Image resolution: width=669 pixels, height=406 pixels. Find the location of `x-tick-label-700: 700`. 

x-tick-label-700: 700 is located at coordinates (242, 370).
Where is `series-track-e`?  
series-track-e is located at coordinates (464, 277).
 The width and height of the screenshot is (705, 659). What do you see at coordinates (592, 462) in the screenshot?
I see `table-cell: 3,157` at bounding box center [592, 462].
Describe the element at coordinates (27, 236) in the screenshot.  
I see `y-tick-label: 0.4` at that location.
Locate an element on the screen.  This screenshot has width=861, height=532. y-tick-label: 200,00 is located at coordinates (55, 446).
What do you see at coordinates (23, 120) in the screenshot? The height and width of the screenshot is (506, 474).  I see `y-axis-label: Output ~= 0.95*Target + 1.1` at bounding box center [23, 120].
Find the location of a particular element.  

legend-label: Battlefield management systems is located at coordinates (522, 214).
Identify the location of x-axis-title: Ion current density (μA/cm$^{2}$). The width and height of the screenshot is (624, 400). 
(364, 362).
· · · ·
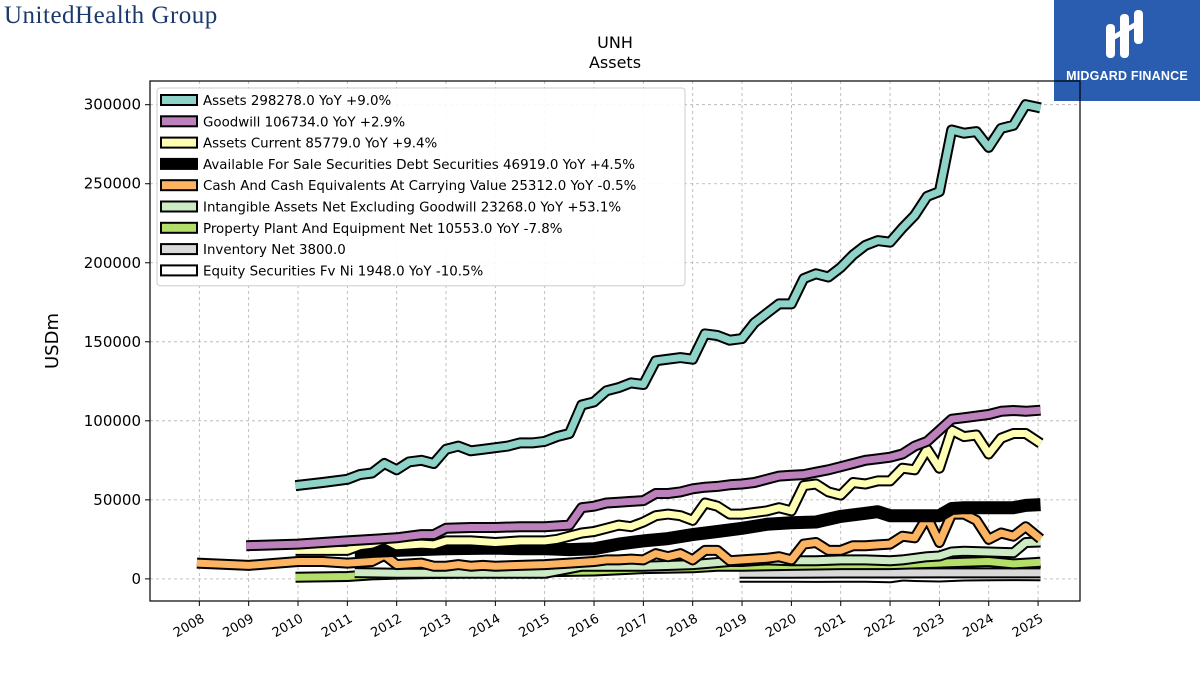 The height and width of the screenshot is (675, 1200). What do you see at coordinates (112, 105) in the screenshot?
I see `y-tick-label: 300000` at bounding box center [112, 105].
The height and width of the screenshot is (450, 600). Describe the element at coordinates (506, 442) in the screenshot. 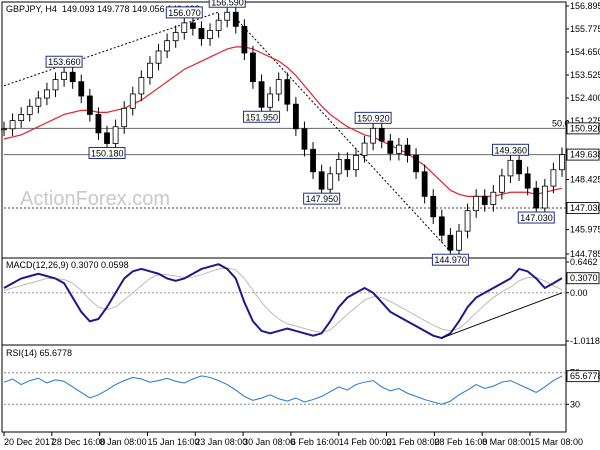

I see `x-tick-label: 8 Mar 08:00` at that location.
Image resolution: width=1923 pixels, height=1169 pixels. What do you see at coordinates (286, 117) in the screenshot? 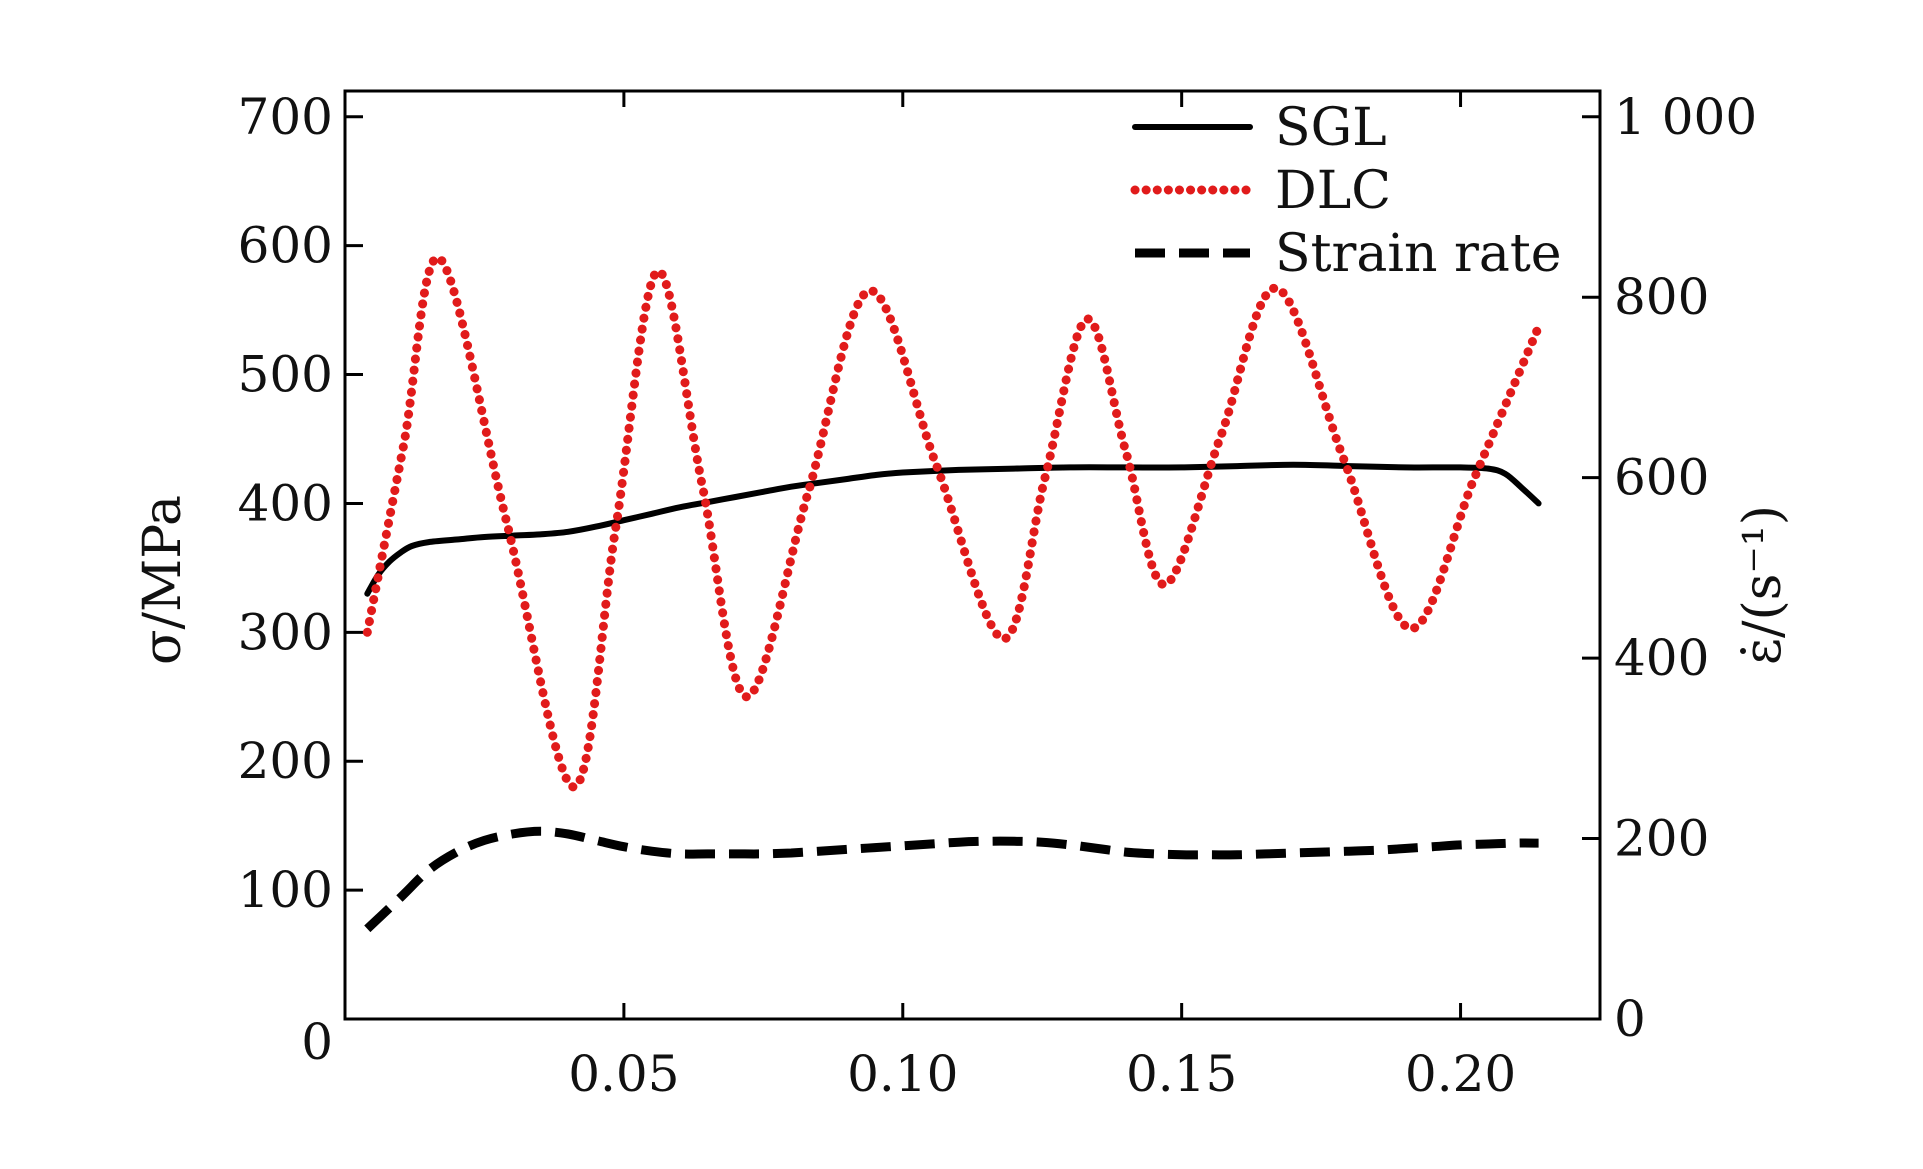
· · · ·
• _WORK INSTRUCTION_: Duplicate the records above without any change, starting with the line that contains "Image resolution: width=669" and going on through the line that contains "Locate an element".

• _RESPONSE AREA_:
Image resolution: width=669 pixels, height=406 pixels. Find the location of `x-tick-label-700: 700`. 

x-tick-label-700: 700 is located at coordinates (242, 370).
Where is `series-track-e`?  
series-track-e is located at coordinates (464, 277).
 The width and height of the screenshot is (705, 659). What do you see at coordinates (592, 462) in the screenshot?
I see `table-cell: 3,157` at bounding box center [592, 462].
Describe the element at coordinates (27, 236) in the screenshot.  
I see `y-tick-label: 0.4` at that location.
Locate an element on the screen.  This screenshot has width=861, height=532. y-tick-label: 200,00 is located at coordinates (55, 446).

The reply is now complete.